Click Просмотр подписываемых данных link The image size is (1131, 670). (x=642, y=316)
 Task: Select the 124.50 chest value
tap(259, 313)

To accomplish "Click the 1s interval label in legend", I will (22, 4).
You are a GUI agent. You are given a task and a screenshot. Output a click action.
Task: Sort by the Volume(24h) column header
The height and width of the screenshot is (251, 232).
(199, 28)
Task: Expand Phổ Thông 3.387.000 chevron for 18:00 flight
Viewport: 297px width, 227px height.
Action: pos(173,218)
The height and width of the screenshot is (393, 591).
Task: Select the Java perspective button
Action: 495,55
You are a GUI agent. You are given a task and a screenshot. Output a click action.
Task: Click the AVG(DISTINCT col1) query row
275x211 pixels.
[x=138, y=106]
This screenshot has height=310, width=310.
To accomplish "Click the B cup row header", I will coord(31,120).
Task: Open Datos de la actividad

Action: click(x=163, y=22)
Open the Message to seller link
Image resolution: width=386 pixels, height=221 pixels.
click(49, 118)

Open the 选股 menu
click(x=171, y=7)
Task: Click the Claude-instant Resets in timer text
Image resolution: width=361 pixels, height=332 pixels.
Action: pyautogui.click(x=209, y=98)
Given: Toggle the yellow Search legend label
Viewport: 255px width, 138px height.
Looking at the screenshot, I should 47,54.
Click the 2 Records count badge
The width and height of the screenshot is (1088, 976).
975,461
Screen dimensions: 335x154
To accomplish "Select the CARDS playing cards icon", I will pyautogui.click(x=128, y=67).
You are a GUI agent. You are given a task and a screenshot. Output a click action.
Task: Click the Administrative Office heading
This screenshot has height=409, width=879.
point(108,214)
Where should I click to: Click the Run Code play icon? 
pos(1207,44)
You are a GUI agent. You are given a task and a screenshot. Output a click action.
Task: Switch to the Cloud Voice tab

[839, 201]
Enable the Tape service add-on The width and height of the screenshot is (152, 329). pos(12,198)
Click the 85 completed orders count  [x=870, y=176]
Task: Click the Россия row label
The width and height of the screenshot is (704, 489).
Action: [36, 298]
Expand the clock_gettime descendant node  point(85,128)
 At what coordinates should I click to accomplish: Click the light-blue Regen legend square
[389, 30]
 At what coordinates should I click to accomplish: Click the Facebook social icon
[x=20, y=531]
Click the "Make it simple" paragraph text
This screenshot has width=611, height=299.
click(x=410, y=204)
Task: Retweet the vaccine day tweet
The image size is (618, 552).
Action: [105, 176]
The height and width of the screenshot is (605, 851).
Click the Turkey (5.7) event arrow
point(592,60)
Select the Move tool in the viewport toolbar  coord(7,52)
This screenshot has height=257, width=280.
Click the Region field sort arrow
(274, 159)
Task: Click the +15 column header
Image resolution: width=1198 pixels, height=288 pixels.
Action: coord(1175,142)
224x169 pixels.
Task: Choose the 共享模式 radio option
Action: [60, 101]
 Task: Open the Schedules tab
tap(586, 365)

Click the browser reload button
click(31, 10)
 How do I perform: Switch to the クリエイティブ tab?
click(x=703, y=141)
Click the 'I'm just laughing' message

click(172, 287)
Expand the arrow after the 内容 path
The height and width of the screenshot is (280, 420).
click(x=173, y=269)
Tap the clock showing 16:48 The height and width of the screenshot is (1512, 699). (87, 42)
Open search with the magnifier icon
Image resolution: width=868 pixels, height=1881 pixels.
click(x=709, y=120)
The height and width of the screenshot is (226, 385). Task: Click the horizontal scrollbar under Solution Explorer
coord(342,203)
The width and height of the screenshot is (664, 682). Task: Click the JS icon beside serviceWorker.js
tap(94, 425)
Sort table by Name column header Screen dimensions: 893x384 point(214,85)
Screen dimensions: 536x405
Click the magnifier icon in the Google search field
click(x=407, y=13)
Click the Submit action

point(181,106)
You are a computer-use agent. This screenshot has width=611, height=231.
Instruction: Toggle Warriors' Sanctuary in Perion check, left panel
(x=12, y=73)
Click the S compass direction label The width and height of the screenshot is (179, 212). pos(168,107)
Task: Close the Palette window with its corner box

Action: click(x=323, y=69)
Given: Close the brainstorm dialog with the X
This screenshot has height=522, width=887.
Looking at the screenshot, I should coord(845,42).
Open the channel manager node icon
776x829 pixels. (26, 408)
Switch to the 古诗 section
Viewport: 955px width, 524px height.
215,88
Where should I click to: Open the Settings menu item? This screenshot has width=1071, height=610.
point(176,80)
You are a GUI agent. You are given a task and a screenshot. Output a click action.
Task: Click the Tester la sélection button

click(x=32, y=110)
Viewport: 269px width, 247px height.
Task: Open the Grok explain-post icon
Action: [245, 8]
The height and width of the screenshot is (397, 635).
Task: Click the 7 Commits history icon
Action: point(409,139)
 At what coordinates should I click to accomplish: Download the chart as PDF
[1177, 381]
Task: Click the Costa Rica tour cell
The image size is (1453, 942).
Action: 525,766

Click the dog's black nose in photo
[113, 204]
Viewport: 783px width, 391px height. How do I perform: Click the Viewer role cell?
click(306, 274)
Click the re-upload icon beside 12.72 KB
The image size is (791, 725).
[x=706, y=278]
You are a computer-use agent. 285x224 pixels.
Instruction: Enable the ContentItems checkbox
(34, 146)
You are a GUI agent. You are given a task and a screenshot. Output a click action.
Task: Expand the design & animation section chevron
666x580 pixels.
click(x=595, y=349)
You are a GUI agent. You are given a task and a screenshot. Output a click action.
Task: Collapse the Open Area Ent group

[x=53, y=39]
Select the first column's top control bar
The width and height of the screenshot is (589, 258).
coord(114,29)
- - - - -
#### Task goal
Please find every line in the records that contains the word "will", and copy it out.

#### Response box
To accomplish "Click the 1s interval label in legend", I will (22, 4).
To accomplish "Click the B cup row header", I will coord(31,120).
To accomplish "Select the CARDS playing cards icon", I will pyautogui.click(x=128, y=67).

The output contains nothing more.